Alla Stazione di Mondovì non corrono solo i treni. Il week-end del 25-26 novembre, per esempio, anche i volontari di MondoQui e dintorni si sono dati parecchio da fare. Sabato pomeriggio il Sala Prima Classe un gruppo di ragazzi partecipava al laboratorio teatrale organizzato da Alessandra. Non è che vogliamo diventare tutti attori. O forse un po’ lo siamo già, e qui, in Sala Prima Classe, osservati dal grande specchio attaccato al muro, ce ne rendiamo conto, ci guardiamo dentro, acquisiamo consapevolezza, non abbiamo paura di esprimere le nostre emozioni. Questo sabato c’erano anche i ragazzi di Lisio: quelli dell’altra branca del nostro progetto “Giovani Attivi tra Montagna e Città”, finanziato con il bando “Giovani Protagonisti” della Fondazione CRC in ambito Yepp. Sono venuti a Mondovì a vedere cosa facciamo. Prossimamente ricambieremo. E come sempre c’erano i ragazzi della comunità Corte di Carcare con la loro educatrice, che, tutti i sabati, vengono in treno a partecipare alla nostra attività. C’è anche qualcuno del Next Stop Crew, il gruppo che pratica la break dance in questa sala: partecipano all’attività teatrale prima di scatenarsi, più tardi, in folli giravolte.

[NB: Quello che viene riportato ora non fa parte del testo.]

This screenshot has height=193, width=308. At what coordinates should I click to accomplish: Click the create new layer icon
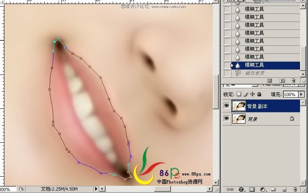[284, 189]
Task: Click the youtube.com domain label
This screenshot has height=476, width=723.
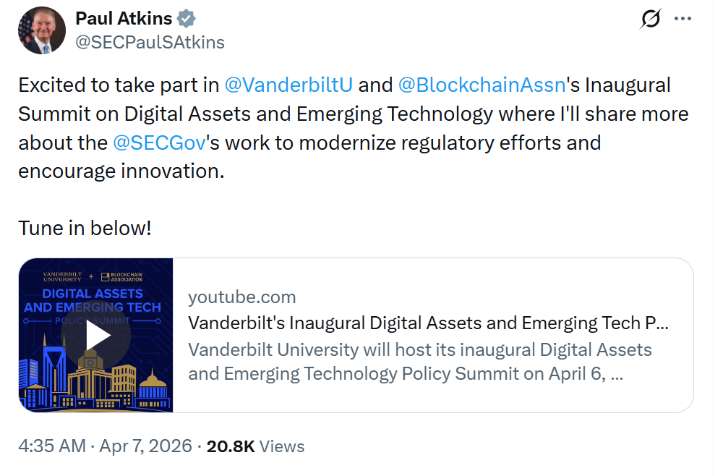Action: pyautogui.click(x=241, y=297)
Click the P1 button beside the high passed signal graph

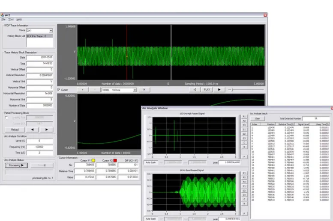tap(244, 117)
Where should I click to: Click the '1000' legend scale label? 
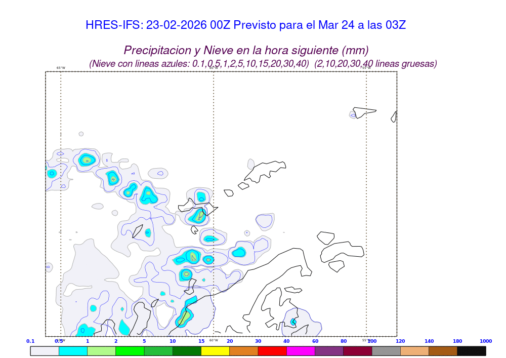[x=485, y=341]
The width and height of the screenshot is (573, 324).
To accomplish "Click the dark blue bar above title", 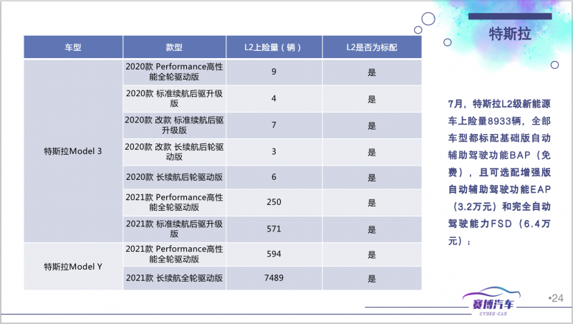I will [510, 16].
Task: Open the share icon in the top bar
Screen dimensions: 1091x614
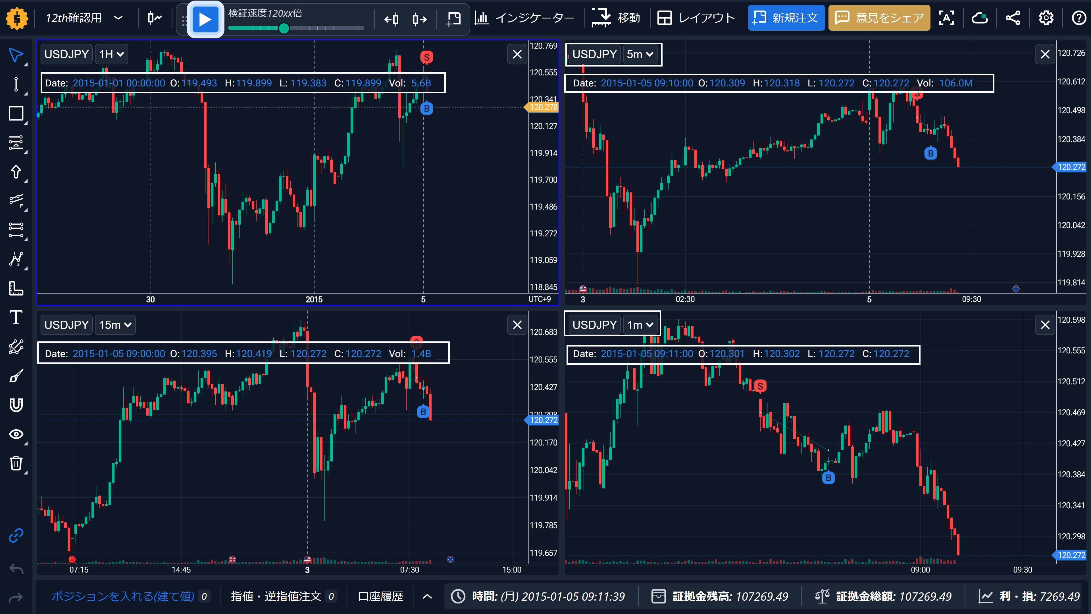Action: click(x=1013, y=18)
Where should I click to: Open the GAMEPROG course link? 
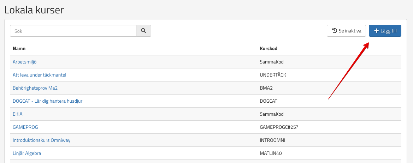pyautogui.click(x=25, y=127)
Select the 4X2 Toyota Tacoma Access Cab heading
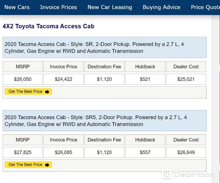220x183 pixels. 48,26
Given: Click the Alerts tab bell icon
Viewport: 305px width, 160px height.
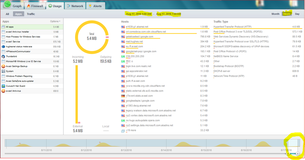Looking at the screenshot, I should [90, 6].
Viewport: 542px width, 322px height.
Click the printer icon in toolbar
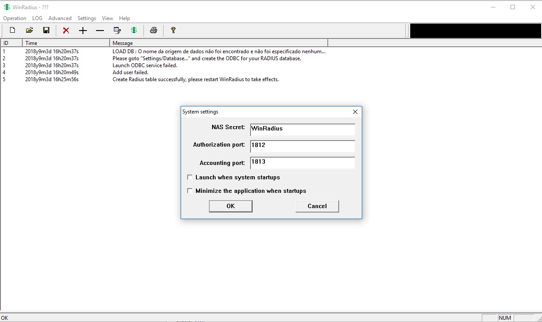click(154, 31)
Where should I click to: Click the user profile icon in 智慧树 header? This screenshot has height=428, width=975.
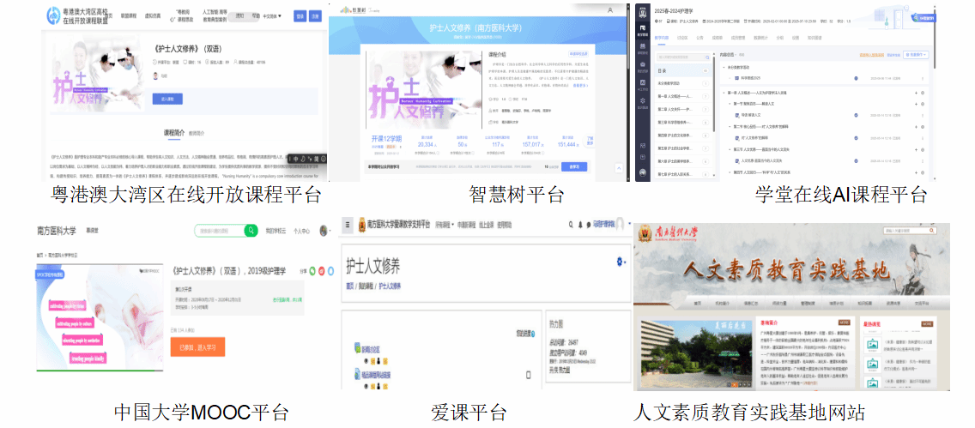(610, 11)
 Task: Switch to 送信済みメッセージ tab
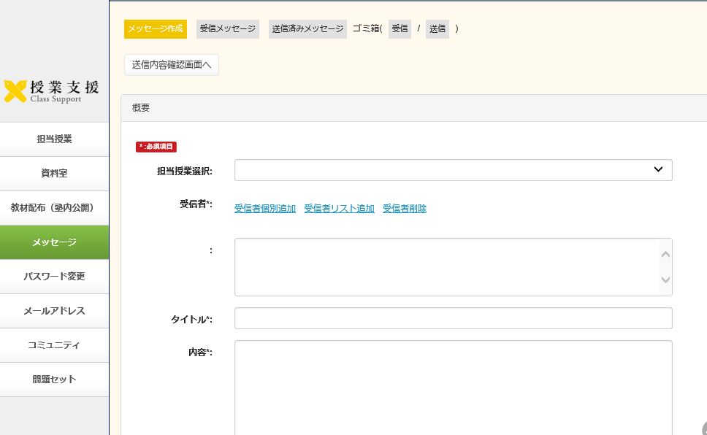307,29
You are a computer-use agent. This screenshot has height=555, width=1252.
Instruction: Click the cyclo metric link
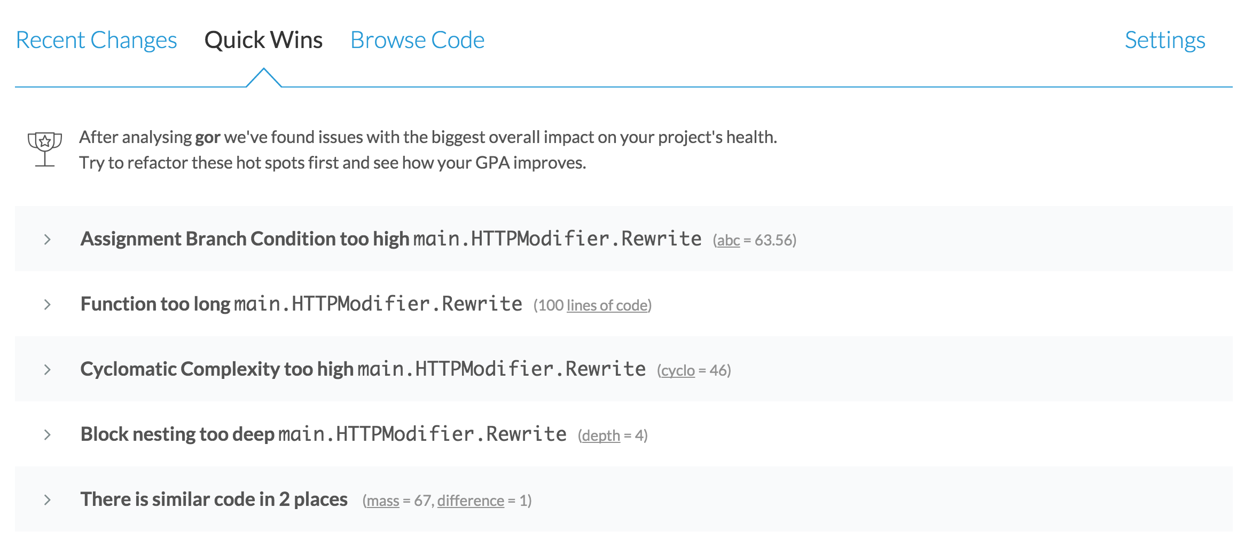678,371
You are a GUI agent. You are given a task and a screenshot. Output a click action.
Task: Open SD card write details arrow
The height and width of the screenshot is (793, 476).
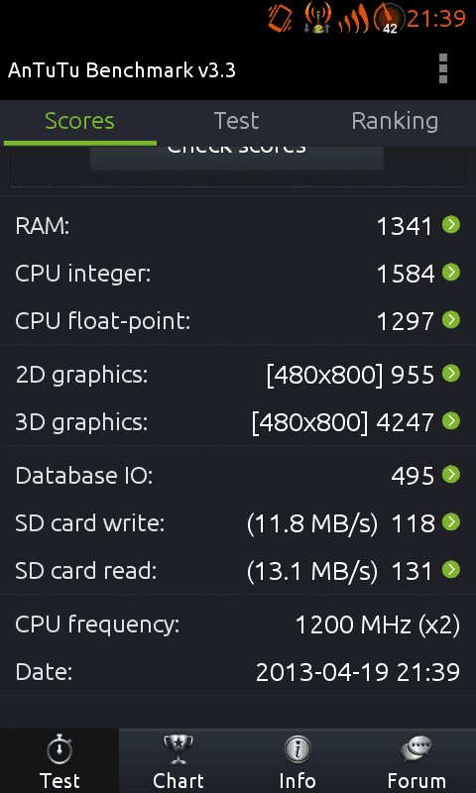click(x=450, y=522)
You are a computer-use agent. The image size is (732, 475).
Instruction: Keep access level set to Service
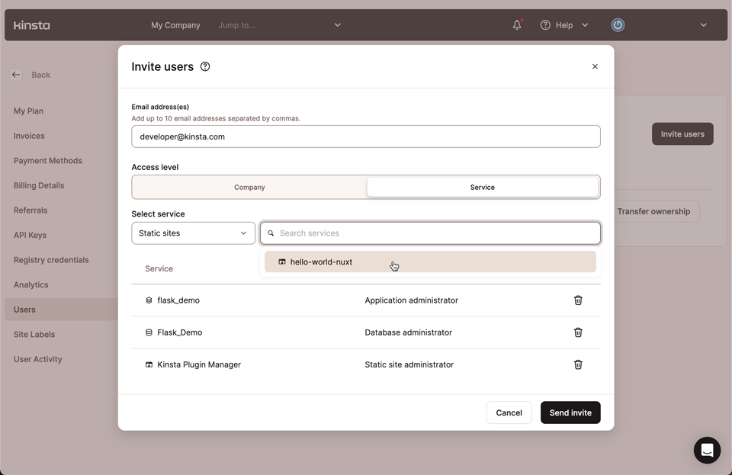(x=483, y=186)
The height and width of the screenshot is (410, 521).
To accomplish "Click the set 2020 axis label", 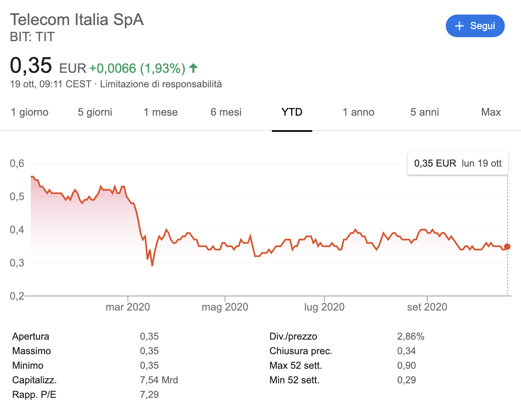I will point(427,307).
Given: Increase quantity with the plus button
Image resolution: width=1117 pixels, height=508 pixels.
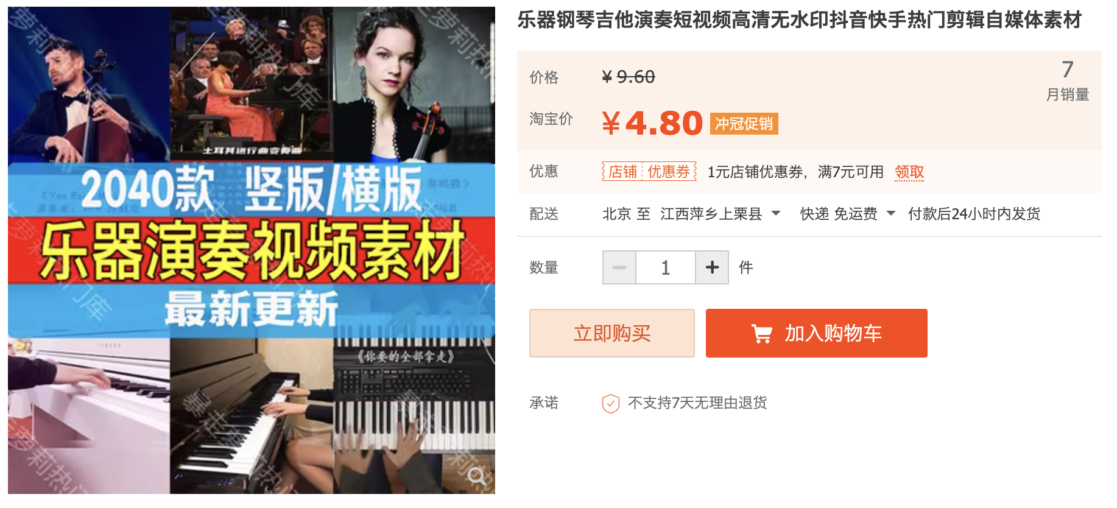Looking at the screenshot, I should coord(712,267).
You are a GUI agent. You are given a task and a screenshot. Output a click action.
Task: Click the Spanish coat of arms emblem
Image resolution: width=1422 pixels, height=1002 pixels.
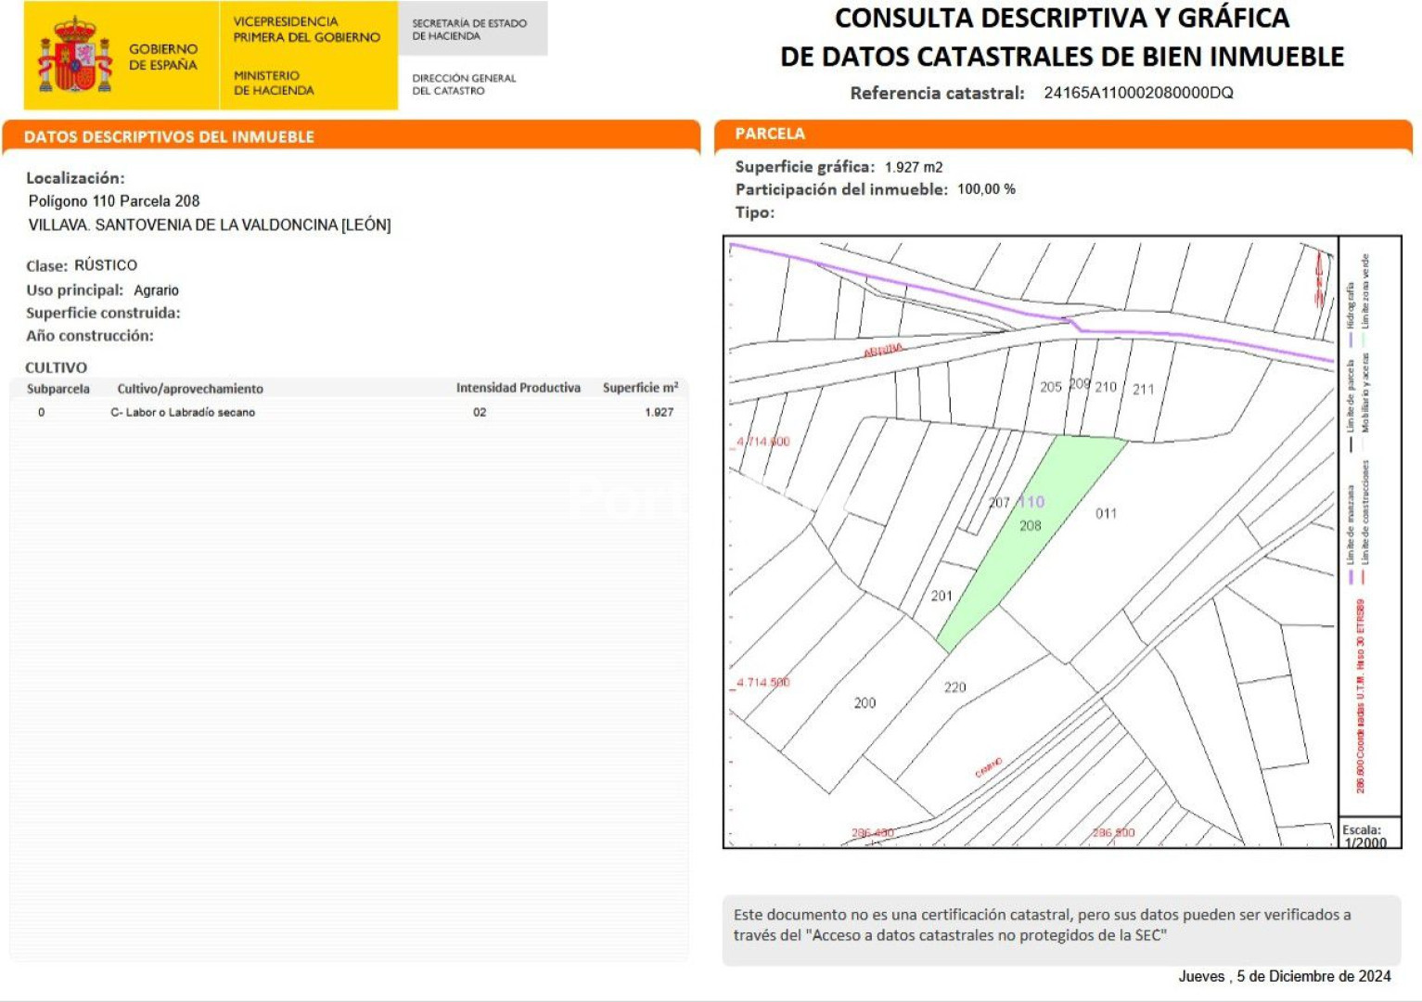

Adesso è domenica e sono le 6 del mattino. Patrizia, Ezio e Bader stanno montando la bancarella al mercatino dell’usato di Mondovì Breo. Ieri pomeriggio nell’altra sala di MondoQui in Stazione (la “Franco Centro”) avevano selezionato insieme a Laura il materiale che amici e parenti hanno donato per l’Associazione e poi, alla sera, l’avevano stipato nelle auto. È ancora buio, ma il mercatino è già sveglissimo e si contratta all’ultimo centesimo. Per tutta la giornata diversi volontari si daranno il cambio a vendere abiti, scarpe, libri, giocattoli, oggetti usati, ma che possono ancora avere una nuova vita, se trovano qualche estimatore.

Lo stand di MondoQui al mercatino dell’usato di Breo

Al mercatino domenica 26 novembre

Ma anche oggi la Stazione è viva: i membri della cooperativa Franco Centro, nata per gestire il vecchio bar abbandonato, hanno passato la domenica nei locali luridi e pieni di spazzatura e li stanno ripulendo. Hanno anche staccato il grande cartello che invitava ad entrare nella sala delle slot machines per farsi spennare: una pulizia, questa, ben più radicale di quella che si può fare con scope e strofinacci.

Un momento storico: in Stazione Matteo stacca il cartello della ex sala slot

 

Ecco fatto!

Il vecchio bar della Stazione si sta trasformando in “Caffè Sociale”: i rifiuti suddivisi per tipologia aspettano gli addetti alla raccolta differenziata

Intanto anche la Sala Franco Centro funziona per tutta la domenica. Al mattino diventa una chiesa e la comunità pentecostale celebra il proprio culto, guidato dal pastore Boris. Al pomeriggio le classi della scuola di arabo si danno il cambio in due diversi turni. Come fa il maestro Taha a tenere buoni questi ragazzi così vivaci? Eppure ci riesce, e non vola una mosca (o quasi).

Scuola di arabo in Sala “Franco Centro”

Ormai è buio: il gruppo del mercatino ha aspettato il temine delle lezioni per poter scaricare la merce ancora invenduta. Abbiamo messo su un gruzzoletto che servirà per sostenere le attività di MondoQui. Un bel po’ di persone in questo week-end si sono date da fare in tanti modi e hanno sperimentato che è rimboccandosi le maniche che si prende in mano il proprio destino. Intanto la città diventa un posto migliore.